● **ACTIVITY**: What is needed is an exact transcription of every entry below.

● **SUPPLIED MATERIAL**:
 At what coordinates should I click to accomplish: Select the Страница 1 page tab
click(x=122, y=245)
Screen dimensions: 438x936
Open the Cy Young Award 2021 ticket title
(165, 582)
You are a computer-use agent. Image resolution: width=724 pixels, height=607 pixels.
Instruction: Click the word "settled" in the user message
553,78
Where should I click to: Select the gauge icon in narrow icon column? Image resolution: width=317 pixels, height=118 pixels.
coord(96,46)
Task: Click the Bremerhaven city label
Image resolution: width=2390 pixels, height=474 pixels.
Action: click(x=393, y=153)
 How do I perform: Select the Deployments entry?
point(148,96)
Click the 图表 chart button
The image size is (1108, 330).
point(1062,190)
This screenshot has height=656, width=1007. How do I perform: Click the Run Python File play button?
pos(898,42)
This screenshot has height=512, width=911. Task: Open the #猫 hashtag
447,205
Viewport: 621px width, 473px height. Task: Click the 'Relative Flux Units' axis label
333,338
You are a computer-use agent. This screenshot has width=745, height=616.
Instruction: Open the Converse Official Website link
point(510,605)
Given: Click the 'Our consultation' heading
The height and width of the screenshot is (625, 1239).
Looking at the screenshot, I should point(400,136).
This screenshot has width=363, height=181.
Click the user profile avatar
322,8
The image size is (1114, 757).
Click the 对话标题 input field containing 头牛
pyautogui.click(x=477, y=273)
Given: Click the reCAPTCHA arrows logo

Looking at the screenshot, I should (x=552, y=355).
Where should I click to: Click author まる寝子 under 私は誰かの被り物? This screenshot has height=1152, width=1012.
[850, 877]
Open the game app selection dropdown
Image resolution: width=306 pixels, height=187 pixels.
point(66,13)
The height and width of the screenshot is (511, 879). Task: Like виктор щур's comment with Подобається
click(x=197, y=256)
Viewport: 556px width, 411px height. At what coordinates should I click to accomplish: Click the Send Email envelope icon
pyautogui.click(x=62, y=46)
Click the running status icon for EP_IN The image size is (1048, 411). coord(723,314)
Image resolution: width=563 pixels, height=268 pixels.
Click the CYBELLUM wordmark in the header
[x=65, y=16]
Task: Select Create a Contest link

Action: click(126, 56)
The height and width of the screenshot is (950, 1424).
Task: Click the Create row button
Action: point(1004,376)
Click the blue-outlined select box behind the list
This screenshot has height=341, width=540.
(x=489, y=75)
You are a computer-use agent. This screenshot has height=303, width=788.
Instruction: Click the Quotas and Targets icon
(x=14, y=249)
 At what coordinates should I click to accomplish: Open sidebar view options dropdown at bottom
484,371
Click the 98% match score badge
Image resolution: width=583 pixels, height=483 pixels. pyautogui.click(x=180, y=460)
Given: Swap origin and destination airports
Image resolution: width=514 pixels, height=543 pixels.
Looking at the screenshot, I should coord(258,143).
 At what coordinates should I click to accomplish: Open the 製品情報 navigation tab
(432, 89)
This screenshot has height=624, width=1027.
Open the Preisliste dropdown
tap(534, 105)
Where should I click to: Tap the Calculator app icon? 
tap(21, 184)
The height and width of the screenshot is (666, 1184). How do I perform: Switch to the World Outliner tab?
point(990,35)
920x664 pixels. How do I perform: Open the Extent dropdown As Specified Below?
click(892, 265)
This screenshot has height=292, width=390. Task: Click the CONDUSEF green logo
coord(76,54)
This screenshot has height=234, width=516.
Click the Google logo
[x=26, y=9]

● **EXPECTED ANSWER**:
 At what coordinates should I click to accomplish: Select the Страница 1 page tab
click(x=122, y=245)
Screen dimensions: 438x936
Open the Cy Young Award 2021 ticket title
(165, 582)
You are a computer-use agent. Image resolution: width=724 pixels, height=607 pixels.
Instruction: Click the word "settled" in the user message
553,78
Where should I click to: Select the gauge icon in narrow icon column? Image resolution: width=317 pixels, height=118 pixels.
coord(96,46)
Task: Click the Bremerhaven city label
Image resolution: width=2390 pixels, height=474 pixels.
Action: click(x=393, y=153)
 How do I perform: Select the Deployments entry?
point(148,96)
Click the 图表 chart button
The image size is (1108, 330).
point(1062,190)
This screenshot has height=656, width=1007. How do I perform: Click the Run Python File play button?
pos(898,42)
This screenshot has height=512, width=911. Task: Open the #猫 hashtag
447,205
Viewport: 621px width, 473px height. Task: Click the 'Relative Flux Units' axis label
333,338
You are a computer-use agent. This screenshot has width=745, height=616.
Instruction: Open the Converse Official Website link
point(510,605)
Given: Click the 'Our consultation' heading
The height and width of the screenshot is (625, 1239).
Looking at the screenshot, I should point(400,136).
This screenshot has width=363, height=181.
Click the user profile avatar
322,8
The image size is (1114, 757).
Click the 对话标题 input field containing 头牛
pyautogui.click(x=477, y=273)
Given: Click the reCAPTCHA arrows logo

Looking at the screenshot, I should (x=552, y=355).
Where should I click to: Click author まる寝子 under 私は誰かの被り物? This screenshot has height=1152, width=1012.
[850, 877]
Open the game app selection dropdown
Image resolution: width=306 pixels, height=187 pixels.
point(66,13)
The height and width of the screenshot is (511, 879). Task: Like виктор щур's comment with Подобається
click(x=197, y=256)
Viewport: 556px width, 411px height. At what coordinates should I click to accomplish: Click the Send Email envelope icon
pyautogui.click(x=62, y=46)
Click the running status icon for EP_IN The image size is (1048, 411). coord(723,314)
Image resolution: width=563 pixels, height=268 pixels.
Click the CYBELLUM wordmark in the header
[x=65, y=16]
Task: Select Create a Contest link

Action: click(126, 56)
The height and width of the screenshot is (950, 1424).
Task: Click the Create row button
Action: point(1004,376)
Click the blue-outlined select box behind the list
This screenshot has height=341, width=540.
(x=489, y=75)
You are a computer-use agent. This screenshot has height=303, width=788.
Instruction: Click the Quotas and Targets icon
(x=14, y=249)
 At what coordinates should I click to accomplish: Open sidebar view options dropdown at bottom
484,371
Click the 98% match score badge
Image resolution: width=583 pixels, height=483 pixels. pyautogui.click(x=180, y=460)
Given: Swap origin and destination airports
Image resolution: width=514 pixels, height=543 pixels.
Looking at the screenshot, I should coord(258,143).
 At what coordinates should I click to accomplish: Open the 製品情報 navigation tab
(432, 89)
This screenshot has height=624, width=1027.
Open the Preisliste dropdown
tap(534, 105)
Where should I click to: Tap the Calculator app icon? 
tap(21, 184)
The height and width of the screenshot is (666, 1184). How do I perform: Switch to the World Outliner tab?
point(990,35)
920x664 pixels. How do I perform: Open the Extent dropdown As Specified Below?
click(892, 265)
This screenshot has height=292, width=390. Task: Click the CONDUSEF green logo
coord(76,54)
This screenshot has height=234, width=516.
Click the Google logo
[x=26, y=9]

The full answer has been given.